Mort-aux-Rats. — Tu commences de me rendre la queue passablement belle avec tes récits.

Le Maître d’École. — Et vois cela m’émeut encore. N’est-il rien de mieux, ni de plus doux qu’un souvenir ?

Puis elle me donna encore une fois une vigueur nouvelle, mais pour varier un peu, elle s’étendit sur le dos, couvrit sa robe et me plaçant la queue entre ses seins qu’elle tenait rapprochés et serrés, elle m’engagea à opérer par petites secousses. Le voyage fut cette fois un peu plus long, j’avais déjà fourni un bien long trajet ; je m’attardai quelque temps entre les calebasses que m’offrait la gouge, laquelle du même pas me suçait délicieusement le nombril. Enfin, au mouvement de mes cloches, je sentis que l’heure des vêpres approchait, et j’inondai la poitrine de ma belle d’un torrent d’eau amidonnée dont elle reçut quelques bouillons dans la figure.
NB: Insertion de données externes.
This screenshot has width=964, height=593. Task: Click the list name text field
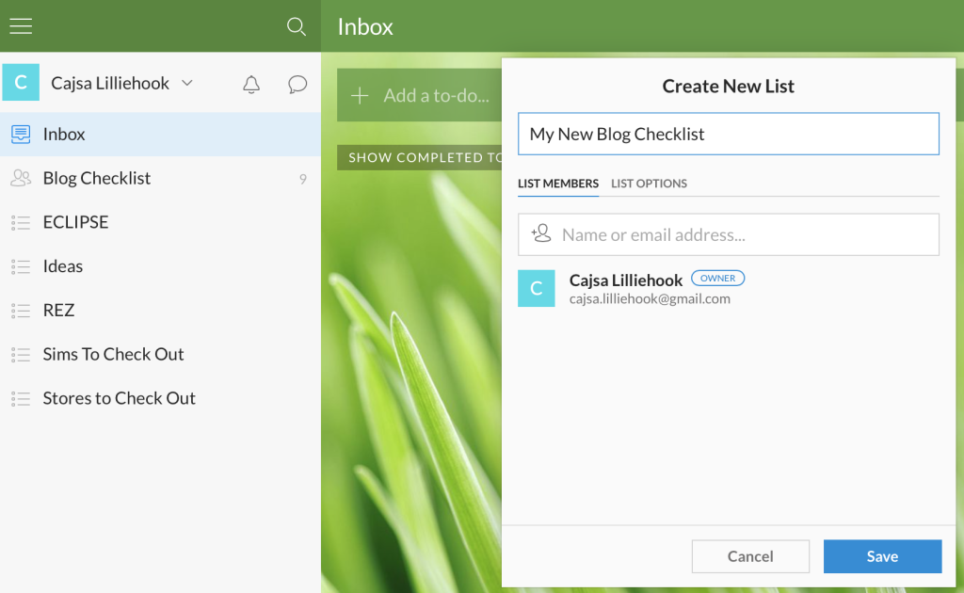pos(729,134)
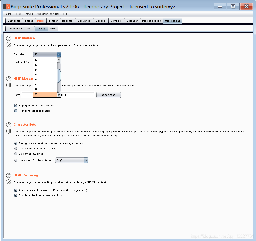The width and height of the screenshot is (256, 241).
Task: Open gear settings for HTTP Message Display
Action: pyautogui.click(x=9, y=85)
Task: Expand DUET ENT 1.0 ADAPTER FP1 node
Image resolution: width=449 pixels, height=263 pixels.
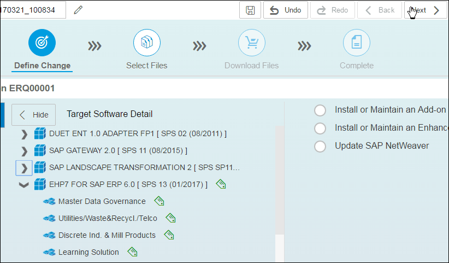Action: [24, 134]
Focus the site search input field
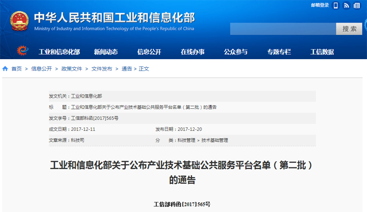 click(x=283, y=29)
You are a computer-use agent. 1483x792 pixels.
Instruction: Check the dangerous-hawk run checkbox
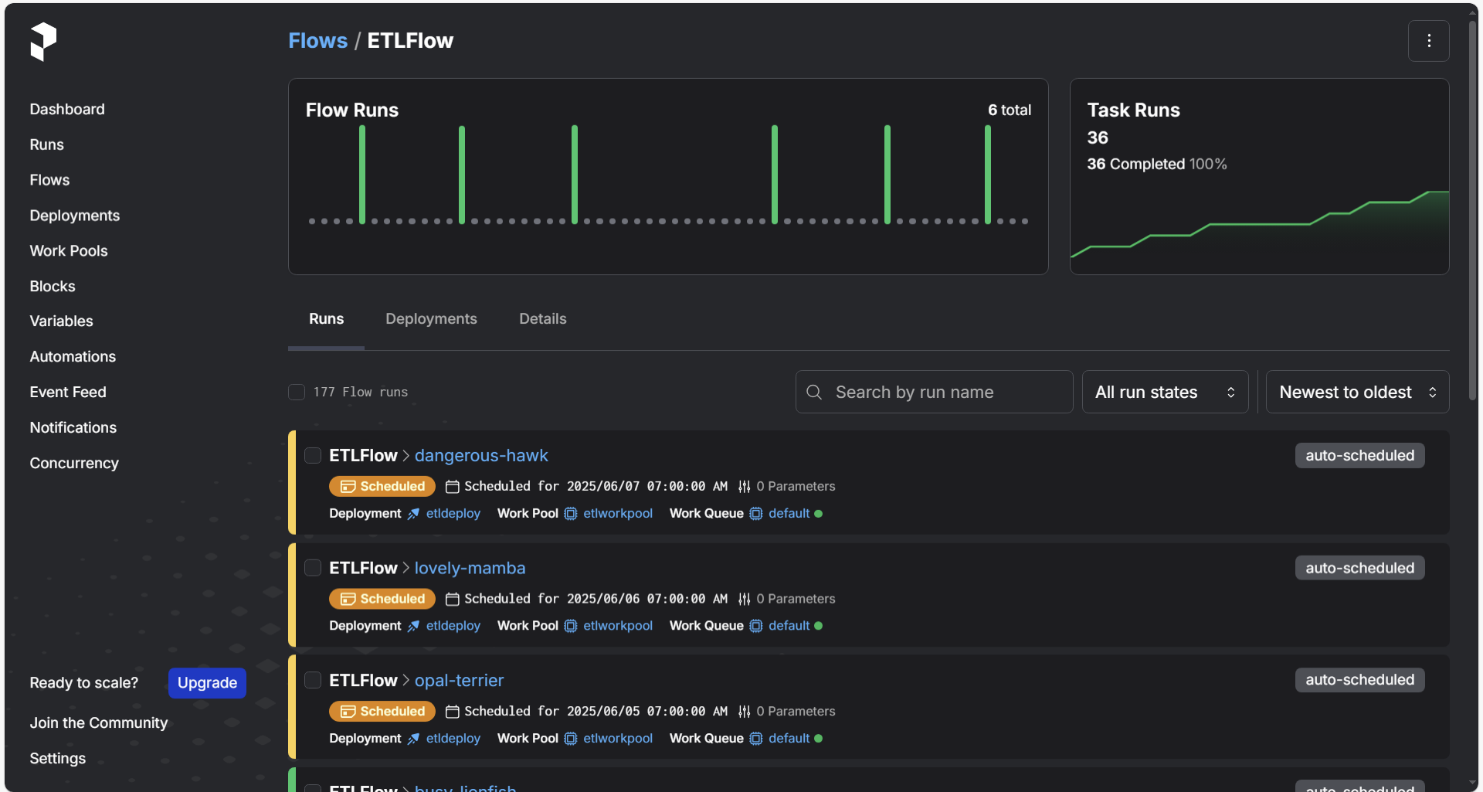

Quel frémissant, quel miraculeux spectacle ! On eût dit les chutes du Rhin devant Schaffouse.

Monroc. — Ah ! quelle belle leçon tu nous donnes ! Que n’ai-je encore l’âge d’aller à tes cours !

Mort-aux-Rats (déjà ivre). — J’imagine que ma chemise doit en prendre, mais je ne sais ce que je lui verse : ou si j’urine, ou si je fous !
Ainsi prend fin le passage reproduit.